Dans l'œuvre de Hockney, la chaise permet de jouer avec un système de « perspective inverse » qui projette le point de fuite de la composition derrière le spectateur ; la construction en trompe-l'œil est un piège optique qui se referme sur le spectateur : « Ce qui m'importe par-dessus tout, c'est l'attitude par rapport à l'espace. Je m'intéresse beaucoup aux recherches que la science a faites dans ce domaine. La question, passionnante, est de savoir si l'espace est totalement séparé de nous-mêmes ou s'il est fabriqué par notre conscience. » (Hockney, janvier 1999.)

La photographie composite et le démantèlement de la perspective

C'est cette même volonté d'embrasser le champ visuel du spectateur qui anime les projets de grands panoramas. Pour l'exposition, Hockney a conçu deux immenses panoramas du Grand Canyon américain, le plus grand se déployant sur plus de vingt mètres carrés. On pourrait y retrouver cette conception sublime du paysage, associant l'esprit américain des vastes terres et la tradition romantique anglaise du territoire, si cette même tradition du sublime n'était ici détournée. C'est à un philosophe anglais du xviiie siècle, Edmond Burke, que l'on doit cette conception romantique de la beauté « grandiose » et « terrifiante » des grands espaces. Hockney ne l'a probablement pas oublié et tourne en dérision cette frayeur au moyen de couleurs joyeuses et familières qui estompent totalement l'effet d'étrangeté surnaturelle. C'est cependant l'effet de choc de l'image qui prime ici : nous sommes bien à l'ère des écrans géants. Les couleurs sont criardes pour obliger le spectateur au recul ; elles refusent d'être légères et atmosphériques pour mieux avancer vers lui.

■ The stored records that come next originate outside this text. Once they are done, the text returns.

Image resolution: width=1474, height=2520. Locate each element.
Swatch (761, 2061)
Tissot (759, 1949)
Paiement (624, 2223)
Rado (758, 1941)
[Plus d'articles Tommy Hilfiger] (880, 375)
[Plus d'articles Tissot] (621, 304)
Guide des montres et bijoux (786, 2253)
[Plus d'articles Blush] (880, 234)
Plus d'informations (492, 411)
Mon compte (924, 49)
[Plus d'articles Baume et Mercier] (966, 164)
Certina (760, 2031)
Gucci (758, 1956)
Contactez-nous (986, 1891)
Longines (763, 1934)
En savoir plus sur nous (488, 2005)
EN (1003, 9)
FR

Hockney augmente l'envergure de l'espace en multipliant les points de fuite. Ses divers Grand Canyon sont construits sur un espace « polyfocal » dont il emprunte les artifices aux recherches d'un autre de ses compatriotes, le peintre anglais Thomas Moran (1837-1926), mais aussi à ses propres expériences en matière de décor d'opéra-activité qui constitue peut-être la part la plus inventive de sa carrière.

C'est dans les travaux photographiques que cette réflexion sur le démantèlement de l'espace de la représentation est encore plus redevable aux leçons du cubisme. Hockney, qui aime à rappeler combien il reste un homme de l'image, utilise la photographie pour décomposer le paysage. Prenant à contre-pied les limites de son passage dans l'hyperréalisme, il adopte le Polaroid à partir de 1982. Avec ses clichés de petit format, il crée des mosaïques dans lesquelles il recompose, tout en les fragmentant, des intérieurs, des paysages, des natures mortes ou des portraits. Ces assemblages de Polaroids le conduisent rapidement vers des photocollages où l'amalgame de multiples points de vue sur un paysage de grand angle dresse une véritable leçon de perception. C'est là, avant de les appliquer à la peinture, qu'il pousse ses recherches sur l'éclatement des points de fuite optiques et la difficulté du spectateur à gérer la complexité de données visuelles simultanées. Les cubistes appelaient cela la « synthèse optique ». Hockney est-il en cela très novateur ? On en doute. L'application de ces principes de décomposition à la peinture monumentale reste cependant un bel exercice de virtuosité. Depuis deux ans, Hockney peint de très vastes paysages du Yorkshire et de l'Arizona selon les principes de la perspective brisée, inversée ou basculée. Après avoir réalisé sur le motif des dessins, des photos et divers relevés, suivis de pastels, de photocopies et d'agrandissements à diverses échelles, Hockney assemble ces éléments épars pour en faire de grands tableaux composites. Dans A Closer Grand Canyon, la réunion de quatre-vingt-seize petites toiles forme une composition de plus de vingt mètres carrés. Le gigantisme est appuyé par les couleurs, à la limite du kitsch dans sa facture. Pompiérisme ? Hockney ne joue pas seulement avec le genre, il joue aussi avec le style. Pour cela, il dialogue, on l'a vu, avec certains grands maîtres de la peinture moderne, avec Picasso notamment. La comparaison n'est pas forcément à l'avantage de l'artiste pop.